Use of a smart phone costing $400 to $700, with periodic replacement and ability to use the device for personal and business use can be positioned as a company benefit. 

Cloud Computing Changing Markets

Cloud computing today includes contestants in multiple markets, arguably based on existing segments that are reforming into one vast new and broad business, in much the same way that the "global telecom business" might be thought of as a single economic category, though it is composed of many distinct segments. 

There are myths, though, says Frank E. Gillett, Forrester Research analyst. One myth is that cloud service offerings are one large market. So far, as has been the case with other potential markets such as IP Multimedia Subsystem (IMS), providers have rushed to rebrand existing offerings as "IMS compatible." The same thing is happening with cloud computing. 

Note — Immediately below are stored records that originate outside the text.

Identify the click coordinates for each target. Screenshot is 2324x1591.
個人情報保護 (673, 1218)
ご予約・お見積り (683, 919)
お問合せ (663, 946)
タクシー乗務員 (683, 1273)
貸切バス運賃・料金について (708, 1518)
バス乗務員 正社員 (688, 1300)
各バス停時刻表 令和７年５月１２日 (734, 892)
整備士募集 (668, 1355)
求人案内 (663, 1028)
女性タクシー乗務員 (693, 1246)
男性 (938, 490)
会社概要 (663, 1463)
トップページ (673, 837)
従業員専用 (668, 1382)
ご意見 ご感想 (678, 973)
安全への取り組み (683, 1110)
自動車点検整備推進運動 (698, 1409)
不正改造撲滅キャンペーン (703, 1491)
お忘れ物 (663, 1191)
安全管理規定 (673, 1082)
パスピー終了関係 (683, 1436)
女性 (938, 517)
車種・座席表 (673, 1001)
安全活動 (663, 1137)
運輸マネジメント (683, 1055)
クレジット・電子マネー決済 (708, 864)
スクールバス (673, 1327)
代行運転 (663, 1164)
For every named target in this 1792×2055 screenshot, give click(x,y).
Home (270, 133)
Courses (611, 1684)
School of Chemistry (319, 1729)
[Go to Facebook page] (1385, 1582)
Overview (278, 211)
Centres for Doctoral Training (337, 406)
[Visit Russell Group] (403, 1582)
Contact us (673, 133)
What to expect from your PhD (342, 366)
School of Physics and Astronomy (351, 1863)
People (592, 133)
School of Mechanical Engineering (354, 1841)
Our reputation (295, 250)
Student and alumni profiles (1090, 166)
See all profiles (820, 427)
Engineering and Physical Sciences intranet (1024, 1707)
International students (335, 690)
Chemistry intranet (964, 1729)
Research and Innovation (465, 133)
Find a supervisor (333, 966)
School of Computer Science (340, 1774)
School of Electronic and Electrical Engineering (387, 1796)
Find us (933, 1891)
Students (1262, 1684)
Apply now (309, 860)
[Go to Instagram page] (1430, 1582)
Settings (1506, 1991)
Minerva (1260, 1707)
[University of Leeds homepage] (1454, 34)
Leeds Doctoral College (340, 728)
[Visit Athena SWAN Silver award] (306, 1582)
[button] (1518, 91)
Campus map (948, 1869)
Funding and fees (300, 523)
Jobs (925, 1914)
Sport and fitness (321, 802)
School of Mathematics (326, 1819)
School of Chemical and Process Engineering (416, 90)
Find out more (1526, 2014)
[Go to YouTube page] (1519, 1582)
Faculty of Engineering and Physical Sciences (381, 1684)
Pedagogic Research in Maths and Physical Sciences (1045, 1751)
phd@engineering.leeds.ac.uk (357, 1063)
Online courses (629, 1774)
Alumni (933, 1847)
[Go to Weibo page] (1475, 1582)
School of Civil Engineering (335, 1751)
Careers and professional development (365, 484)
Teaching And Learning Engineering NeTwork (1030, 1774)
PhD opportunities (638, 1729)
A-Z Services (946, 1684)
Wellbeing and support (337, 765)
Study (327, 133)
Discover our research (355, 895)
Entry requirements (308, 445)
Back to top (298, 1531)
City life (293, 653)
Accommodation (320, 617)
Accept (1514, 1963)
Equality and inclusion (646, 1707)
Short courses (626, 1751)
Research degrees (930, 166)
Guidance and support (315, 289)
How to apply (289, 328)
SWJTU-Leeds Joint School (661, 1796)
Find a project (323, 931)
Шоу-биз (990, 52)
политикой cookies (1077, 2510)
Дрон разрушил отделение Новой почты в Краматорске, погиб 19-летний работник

Other misconceptions are that cloud computing mostly is synonymous with "virtualization" of servers or that cloud computing applications and services will compete on price. It is more than either of those trends, says Gillett.

In fact, one might distinguish at least five separate markets within the broader cloud computing universe. Two of these markets, Web-based services such as Google and software-as-a-service offerings such as salesforce.com, are known markets delivered from the cloud. In that sense, most consumers now use cloud computing applications. 

But there are business-to-business markets emerging as well, including the notion of  app-components-as-a-service, software-platform-as-a-service, and virtual-infrastructure-as-a-service. Those segments essentially provide building blocks for application and service providers to create retail offerings. 

So why might this be important for telecom or cable service providers? Cloud computing should change the way enterprises build their computing infrastructures, deemphasizing on-premises, "build your own" data centers and increasing demand for remotely-sited data centers. That should lead to a reconfiguration of the hosting business, at the very least, increasing the role for service providers and decreasing the role for smaller independent providers. 

Roughly the same thing is happening in the enterprise and consumer software businesses, shifting delivery from physical media to networked, online access. That likewise creates new demand for networking services, especially quality-assured networking services.